#### [Problem requirements]
For the material below, please count the lines containing "Open". Reply with the count alone.

#### [Provided material]
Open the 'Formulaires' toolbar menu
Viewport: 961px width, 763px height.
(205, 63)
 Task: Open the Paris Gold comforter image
==
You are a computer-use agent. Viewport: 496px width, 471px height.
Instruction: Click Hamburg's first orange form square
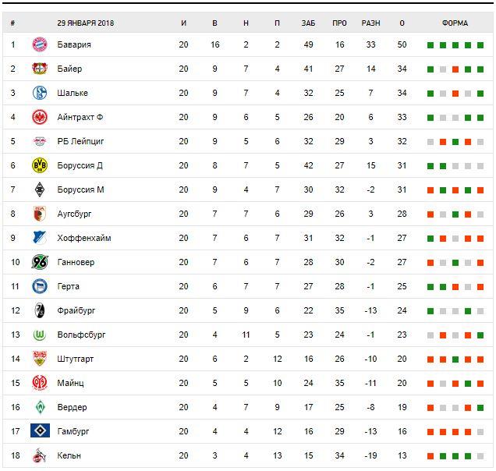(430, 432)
---
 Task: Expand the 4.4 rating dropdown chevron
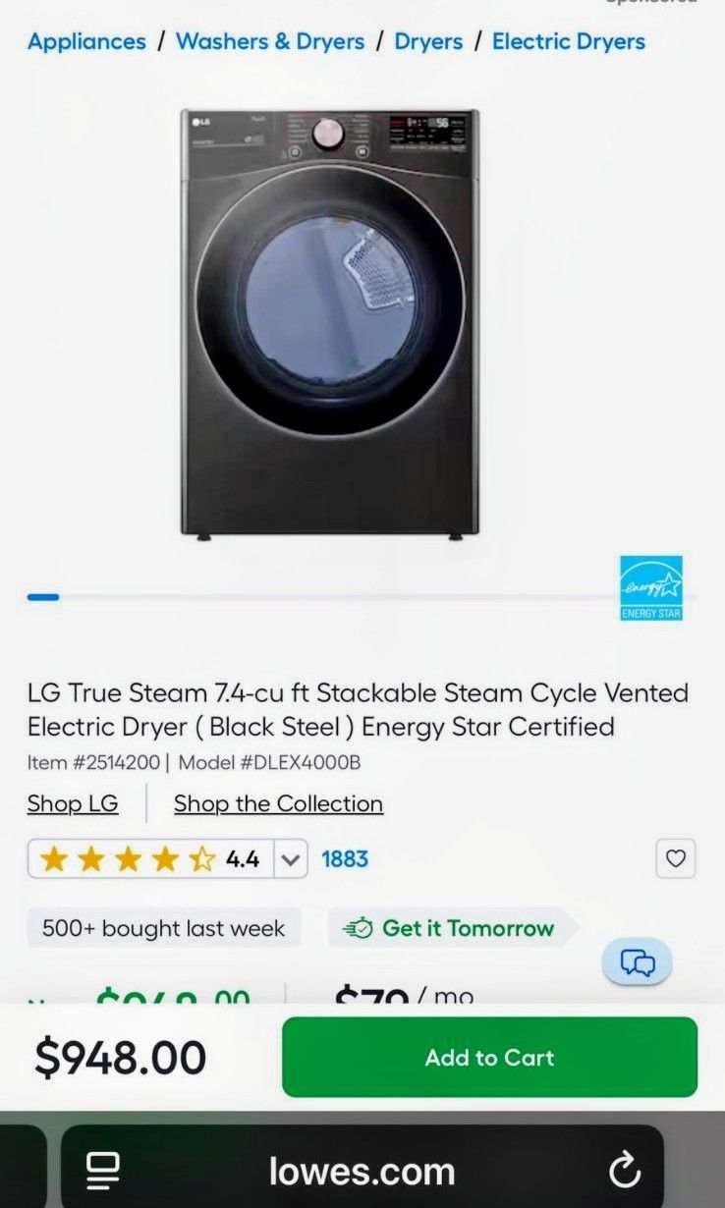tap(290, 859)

#### [Result]
2